Headline.co.id, Jogja ~ Di Sudut Kota Gede Yogyakarta, seorang remaja bernama M. Raihan Tawakal memulai harinya dengan semangat yang sederhana namun kuat. Siswa kelas 10 di Sekolah Rakyat Menengah Atas (SRMA) 20 Sleman ini tidak memiliki fasilitas mewah atau seragam baru, tetapi ia memiliki cita-cita dan rasa syukur atas kesempatan belajar yang membakar semangatnya setiap pagi.
Perjalanan Tawakal dimulai dari sebuah pesan WhatsApp di grup Program Keluarga Harapan (PKH). Ibunya, yang berprofesi sebagai pedagang jajanan keliling, membaca informasi tentang Sekolah Rakyat, sebuah sekolah berbasis asrama yang dibuka khusus untuk anak-anak dari keluarga kurang mampu. “Ibu bilang, ‘Coba daftar aja, Nak. Siapa tahu cocok,'” kenang Tawakal kepada pada Sabtu (8/11/2025).
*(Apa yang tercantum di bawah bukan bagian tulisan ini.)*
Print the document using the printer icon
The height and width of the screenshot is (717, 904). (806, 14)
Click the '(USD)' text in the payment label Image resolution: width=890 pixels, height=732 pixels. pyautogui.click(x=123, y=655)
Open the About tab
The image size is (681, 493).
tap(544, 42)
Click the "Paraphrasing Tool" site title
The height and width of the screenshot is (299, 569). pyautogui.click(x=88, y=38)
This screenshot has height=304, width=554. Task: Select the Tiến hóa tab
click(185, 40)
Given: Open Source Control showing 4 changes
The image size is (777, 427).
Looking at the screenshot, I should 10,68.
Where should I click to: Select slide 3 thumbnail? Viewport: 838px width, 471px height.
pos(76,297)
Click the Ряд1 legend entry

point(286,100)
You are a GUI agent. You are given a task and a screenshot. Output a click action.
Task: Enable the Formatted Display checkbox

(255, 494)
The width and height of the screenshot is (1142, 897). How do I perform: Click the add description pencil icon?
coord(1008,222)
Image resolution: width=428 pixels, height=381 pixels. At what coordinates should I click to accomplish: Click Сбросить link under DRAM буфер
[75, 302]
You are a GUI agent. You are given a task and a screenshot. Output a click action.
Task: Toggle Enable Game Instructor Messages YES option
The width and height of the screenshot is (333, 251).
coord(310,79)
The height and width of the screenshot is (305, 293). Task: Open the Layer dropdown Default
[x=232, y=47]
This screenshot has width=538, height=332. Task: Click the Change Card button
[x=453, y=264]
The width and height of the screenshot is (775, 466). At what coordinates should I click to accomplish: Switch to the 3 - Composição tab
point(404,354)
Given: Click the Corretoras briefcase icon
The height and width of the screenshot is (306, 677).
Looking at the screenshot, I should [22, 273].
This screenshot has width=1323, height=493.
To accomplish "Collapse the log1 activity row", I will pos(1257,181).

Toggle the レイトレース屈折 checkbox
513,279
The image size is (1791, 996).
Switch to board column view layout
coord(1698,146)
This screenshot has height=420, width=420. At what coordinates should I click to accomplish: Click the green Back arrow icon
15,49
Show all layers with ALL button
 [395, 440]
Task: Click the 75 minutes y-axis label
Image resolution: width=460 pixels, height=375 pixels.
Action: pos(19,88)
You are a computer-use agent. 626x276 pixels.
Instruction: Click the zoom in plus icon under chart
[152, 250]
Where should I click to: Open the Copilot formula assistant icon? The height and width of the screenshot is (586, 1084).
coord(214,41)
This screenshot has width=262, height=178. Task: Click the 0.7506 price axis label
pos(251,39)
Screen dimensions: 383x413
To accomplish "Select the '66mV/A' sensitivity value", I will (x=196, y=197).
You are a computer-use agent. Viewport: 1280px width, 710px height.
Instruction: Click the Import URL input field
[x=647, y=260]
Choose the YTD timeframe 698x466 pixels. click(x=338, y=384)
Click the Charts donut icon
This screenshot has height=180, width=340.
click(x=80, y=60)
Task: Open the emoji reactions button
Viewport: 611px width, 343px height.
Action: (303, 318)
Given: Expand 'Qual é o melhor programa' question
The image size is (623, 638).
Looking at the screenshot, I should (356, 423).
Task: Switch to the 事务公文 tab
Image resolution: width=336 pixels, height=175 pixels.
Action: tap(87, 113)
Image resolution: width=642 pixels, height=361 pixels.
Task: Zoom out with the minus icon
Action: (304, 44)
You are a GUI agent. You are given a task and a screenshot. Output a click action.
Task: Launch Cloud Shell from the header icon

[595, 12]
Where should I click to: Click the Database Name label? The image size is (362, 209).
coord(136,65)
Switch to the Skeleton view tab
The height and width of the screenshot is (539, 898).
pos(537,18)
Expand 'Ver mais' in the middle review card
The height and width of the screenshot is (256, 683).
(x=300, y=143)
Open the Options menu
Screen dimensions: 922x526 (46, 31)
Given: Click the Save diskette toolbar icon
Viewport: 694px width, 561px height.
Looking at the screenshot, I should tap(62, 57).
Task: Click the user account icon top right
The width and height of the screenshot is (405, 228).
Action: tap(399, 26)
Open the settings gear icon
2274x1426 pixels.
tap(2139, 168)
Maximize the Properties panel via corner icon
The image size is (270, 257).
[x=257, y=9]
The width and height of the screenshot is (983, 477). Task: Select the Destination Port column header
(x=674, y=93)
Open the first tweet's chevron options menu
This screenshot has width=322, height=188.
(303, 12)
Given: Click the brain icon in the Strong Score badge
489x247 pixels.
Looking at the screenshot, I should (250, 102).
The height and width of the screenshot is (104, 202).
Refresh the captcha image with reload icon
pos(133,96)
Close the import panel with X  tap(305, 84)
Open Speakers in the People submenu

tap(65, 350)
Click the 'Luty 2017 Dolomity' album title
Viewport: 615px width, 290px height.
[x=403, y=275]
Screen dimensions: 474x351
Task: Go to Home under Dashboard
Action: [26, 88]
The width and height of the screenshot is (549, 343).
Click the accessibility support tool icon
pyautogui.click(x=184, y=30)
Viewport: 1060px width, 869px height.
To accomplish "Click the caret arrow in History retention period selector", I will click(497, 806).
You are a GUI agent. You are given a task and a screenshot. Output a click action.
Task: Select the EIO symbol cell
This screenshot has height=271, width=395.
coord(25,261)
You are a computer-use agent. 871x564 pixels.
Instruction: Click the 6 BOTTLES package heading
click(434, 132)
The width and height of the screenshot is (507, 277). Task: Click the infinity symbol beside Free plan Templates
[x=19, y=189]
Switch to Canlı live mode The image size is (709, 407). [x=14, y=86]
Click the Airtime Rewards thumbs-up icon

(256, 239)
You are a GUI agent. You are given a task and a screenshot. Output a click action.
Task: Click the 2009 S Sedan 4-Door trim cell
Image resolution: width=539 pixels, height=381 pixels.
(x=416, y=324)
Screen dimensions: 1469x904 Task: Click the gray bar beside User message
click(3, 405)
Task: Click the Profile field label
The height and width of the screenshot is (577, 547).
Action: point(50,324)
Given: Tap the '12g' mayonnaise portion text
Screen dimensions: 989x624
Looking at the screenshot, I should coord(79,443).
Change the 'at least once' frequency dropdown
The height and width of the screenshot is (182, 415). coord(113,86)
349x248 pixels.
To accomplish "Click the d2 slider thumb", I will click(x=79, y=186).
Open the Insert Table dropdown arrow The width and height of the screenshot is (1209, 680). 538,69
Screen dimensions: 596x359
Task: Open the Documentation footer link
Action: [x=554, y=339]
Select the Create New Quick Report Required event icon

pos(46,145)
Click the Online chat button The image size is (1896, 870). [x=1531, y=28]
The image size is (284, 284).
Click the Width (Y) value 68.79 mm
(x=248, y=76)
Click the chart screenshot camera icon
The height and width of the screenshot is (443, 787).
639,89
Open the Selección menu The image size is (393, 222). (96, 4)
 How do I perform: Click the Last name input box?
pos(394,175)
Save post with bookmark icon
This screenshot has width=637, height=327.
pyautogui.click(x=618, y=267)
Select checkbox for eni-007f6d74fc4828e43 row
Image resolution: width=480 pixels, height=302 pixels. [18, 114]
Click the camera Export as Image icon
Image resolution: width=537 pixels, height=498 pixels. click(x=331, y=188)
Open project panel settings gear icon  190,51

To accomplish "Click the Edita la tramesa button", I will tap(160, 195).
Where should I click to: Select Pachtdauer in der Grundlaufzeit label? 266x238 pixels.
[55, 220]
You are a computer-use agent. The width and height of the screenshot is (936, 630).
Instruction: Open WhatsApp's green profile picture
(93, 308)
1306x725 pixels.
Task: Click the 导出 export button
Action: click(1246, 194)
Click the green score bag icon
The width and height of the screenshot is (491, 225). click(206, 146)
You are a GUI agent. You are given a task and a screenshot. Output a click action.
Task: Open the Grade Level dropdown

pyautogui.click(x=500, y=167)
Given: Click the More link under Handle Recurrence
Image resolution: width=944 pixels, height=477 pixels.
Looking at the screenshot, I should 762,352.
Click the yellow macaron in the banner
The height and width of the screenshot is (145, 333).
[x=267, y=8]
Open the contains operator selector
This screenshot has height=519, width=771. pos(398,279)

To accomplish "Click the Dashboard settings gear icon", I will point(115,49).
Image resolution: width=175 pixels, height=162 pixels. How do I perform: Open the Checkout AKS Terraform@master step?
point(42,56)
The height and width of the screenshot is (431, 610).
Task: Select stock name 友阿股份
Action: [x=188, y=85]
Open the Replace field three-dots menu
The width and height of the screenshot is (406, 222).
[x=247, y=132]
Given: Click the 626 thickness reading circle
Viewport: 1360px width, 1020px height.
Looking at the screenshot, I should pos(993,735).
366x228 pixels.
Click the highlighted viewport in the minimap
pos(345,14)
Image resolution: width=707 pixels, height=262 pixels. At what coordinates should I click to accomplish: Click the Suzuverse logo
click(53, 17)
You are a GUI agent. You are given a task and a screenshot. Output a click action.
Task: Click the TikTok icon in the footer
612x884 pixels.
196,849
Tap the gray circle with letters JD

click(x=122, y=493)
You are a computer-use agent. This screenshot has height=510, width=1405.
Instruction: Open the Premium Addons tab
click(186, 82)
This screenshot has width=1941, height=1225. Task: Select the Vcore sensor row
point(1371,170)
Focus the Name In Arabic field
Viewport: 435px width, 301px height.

Awalnya, Tawakal merasa ragu dan ingin bersekolah di sekolah negeri seperti teman-temannya. Namun, kesadaran akan pentingnya pendidikan membuatnya mantap melangkah. “Kalau dipikir-pikir, enggak apa-apa. Yang penting tetap bisa sekolah,” ujarnya.
Di rumah, Tawakal tidak hanya belajar. Ia juga membantu ibunya menyiapkan jajanan setiap pagi, mengangkat, membungkus, dan menata dagangan. “Ibu jualan macam-macam, saya bantu sebisanya. Enggak mau ngerepotin,” tuturnya. Dari keseharian itulah, ia belajar tanggung jawab dan ketekunan.
Sejak kecil, Tawakal aktif mengikuti bela diri seperti pencak silat, taekwondo, dan tapak suci. Ia pernah meraih juara dua dan tiga di tingkat daerah. Kini, minatnya berpindah ke dunia seni visual. “Awalnya cuma iseng gambar karakter. Lama-lama suka,” katanya sambil tersenyum malu. Ia tengah membuat komik sendiri dengan impian menjadi mangaka—pembuat komik Jepang.
Meski masih belajar menggambar latar dan memperkuat alur cerita, semangatnya tidak surut. “Saya suka bikin cerita. Tapi baru awal. Masih belajar juga gambar background,” jelasnya. Tawakal mengaku awalnya sempat merasa asing di lingkungan baru SRMA. Namun, berkat kegiatan kelompok saat Masa Pengenalan Lingkungan Sekolah (MPLS), ia mulai akrab dengan teman-teman. Kini, ia merasa nyaman dan betah tinggal di asrama.
Sekolah mendukung penuh minat dan bakat siswanya. Selain akademik, Tawakal tetap diberi ruang untuk menggambar dan berlatih silat. Meskipun penggunaan ponsel dibatasi hanya satu jam setiap dua hari, ia tidak mempermasalahkannya. “HP cuma buat nyari referensi. Lebih enak gambar dan nulis,” ucapnya mantap.
Dalam tutur katanya yang sederhana, tersimpan pemahaman hidup yang dalam. “Saya enggak mau ngerepotin ibu. Jalani aja hidup. Yang penting terus belajar, bantu keluarga, dan ngejar cita-cita,” kata Tawakal lirih. Kini, setiap goresan pena dan sapuan pensil dalam bukunya bukan hanya karya seni, melainkan wujud nyata dari semangat, ketekunan, dan harapan. Dari rumah kecil di Kota Gede, lahir mimpi besar tentang masa depan yang perlahan ia bangun dengan tangan sendiri.